- Date: Thursday, June 17, 1926
- Location: National Museum, Washington, D.C.
- Winner: Pauline Bell (13 at time of win)
- Sponsor: The Courier-Journal
- Sponsor location: Louisville, Kentucky
- Winning word: cerise
- No. of contestants: 25
- Pronouncer: George S. Wills and Samuel M. North

= 2nd Scripps National Spelling Bee =

Spelling bee held in the United States in 1926

The 2nd National Spelling Bee was held at the National Museum in Washington, D.C., on Thursday, June 17, 1926, sponsored by the Louisville Courier-Journal. Scripps-Howard would not sponsor the Bee until 1941.

The winner was Pauline Bell, age 13, who attended a one-room schoolhouse in Clarkson, Kentucky. She correctly spelled the word cerise. Second place was taken by Betty Robinson of South Bend, Indiana, who would win the 4th bee in 1928, but spelled "cerise" as "cereaso" this time, and third went to Dorothy Casey of St. Louis.
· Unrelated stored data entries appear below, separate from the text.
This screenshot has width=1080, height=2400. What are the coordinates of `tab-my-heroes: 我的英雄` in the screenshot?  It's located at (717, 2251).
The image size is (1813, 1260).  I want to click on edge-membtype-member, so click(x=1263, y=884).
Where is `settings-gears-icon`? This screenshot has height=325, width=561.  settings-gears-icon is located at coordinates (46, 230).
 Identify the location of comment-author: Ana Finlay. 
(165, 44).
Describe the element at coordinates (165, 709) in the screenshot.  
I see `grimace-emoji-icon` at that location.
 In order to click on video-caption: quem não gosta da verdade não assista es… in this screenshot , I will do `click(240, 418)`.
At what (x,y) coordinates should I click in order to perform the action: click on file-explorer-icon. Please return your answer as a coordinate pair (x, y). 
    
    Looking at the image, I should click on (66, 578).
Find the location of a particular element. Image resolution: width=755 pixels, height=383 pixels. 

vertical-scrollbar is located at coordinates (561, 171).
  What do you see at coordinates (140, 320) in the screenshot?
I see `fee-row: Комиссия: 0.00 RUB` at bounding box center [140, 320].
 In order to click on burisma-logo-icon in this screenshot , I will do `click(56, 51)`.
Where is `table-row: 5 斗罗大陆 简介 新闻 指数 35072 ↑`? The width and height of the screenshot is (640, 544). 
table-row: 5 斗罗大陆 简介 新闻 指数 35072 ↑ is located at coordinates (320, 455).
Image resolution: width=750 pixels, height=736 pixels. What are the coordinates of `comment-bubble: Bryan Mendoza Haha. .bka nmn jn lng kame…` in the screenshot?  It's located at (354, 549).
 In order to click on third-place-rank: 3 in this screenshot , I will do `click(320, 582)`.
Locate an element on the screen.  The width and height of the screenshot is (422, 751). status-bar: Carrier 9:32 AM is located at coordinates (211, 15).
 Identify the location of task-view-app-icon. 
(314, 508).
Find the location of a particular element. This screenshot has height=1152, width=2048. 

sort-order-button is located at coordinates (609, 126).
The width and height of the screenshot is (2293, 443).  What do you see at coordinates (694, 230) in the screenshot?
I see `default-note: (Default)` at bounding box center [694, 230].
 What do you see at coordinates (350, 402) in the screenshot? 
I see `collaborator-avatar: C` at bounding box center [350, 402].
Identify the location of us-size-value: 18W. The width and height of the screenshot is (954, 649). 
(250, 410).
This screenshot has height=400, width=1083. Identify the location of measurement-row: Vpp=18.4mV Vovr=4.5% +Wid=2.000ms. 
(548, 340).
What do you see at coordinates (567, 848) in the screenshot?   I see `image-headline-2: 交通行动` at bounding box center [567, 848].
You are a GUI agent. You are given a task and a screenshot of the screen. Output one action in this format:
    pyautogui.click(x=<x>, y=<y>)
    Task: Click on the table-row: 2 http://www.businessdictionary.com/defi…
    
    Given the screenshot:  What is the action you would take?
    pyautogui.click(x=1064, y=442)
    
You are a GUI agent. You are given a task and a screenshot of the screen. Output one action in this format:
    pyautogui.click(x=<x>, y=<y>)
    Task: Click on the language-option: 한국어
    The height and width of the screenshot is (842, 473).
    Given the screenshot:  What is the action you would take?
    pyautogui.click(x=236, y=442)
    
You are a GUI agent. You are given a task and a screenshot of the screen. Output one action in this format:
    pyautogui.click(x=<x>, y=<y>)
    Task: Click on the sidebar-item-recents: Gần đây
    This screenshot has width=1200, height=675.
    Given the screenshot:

There were 25 spellers this year – 17 girls and 8 boys, a big jump from the nine spellers in the first Bee. The first prize was $1000, followed by $500 for second and $200 for third. The record number of Bee contestants was not broken until the 1941 bee.

Bell (married name Dunn) later attended Campbellsville Junior College and worked as a school teacher and social worker. She died in Bowling Green, Kentucky on December 17, 2010, at age 98.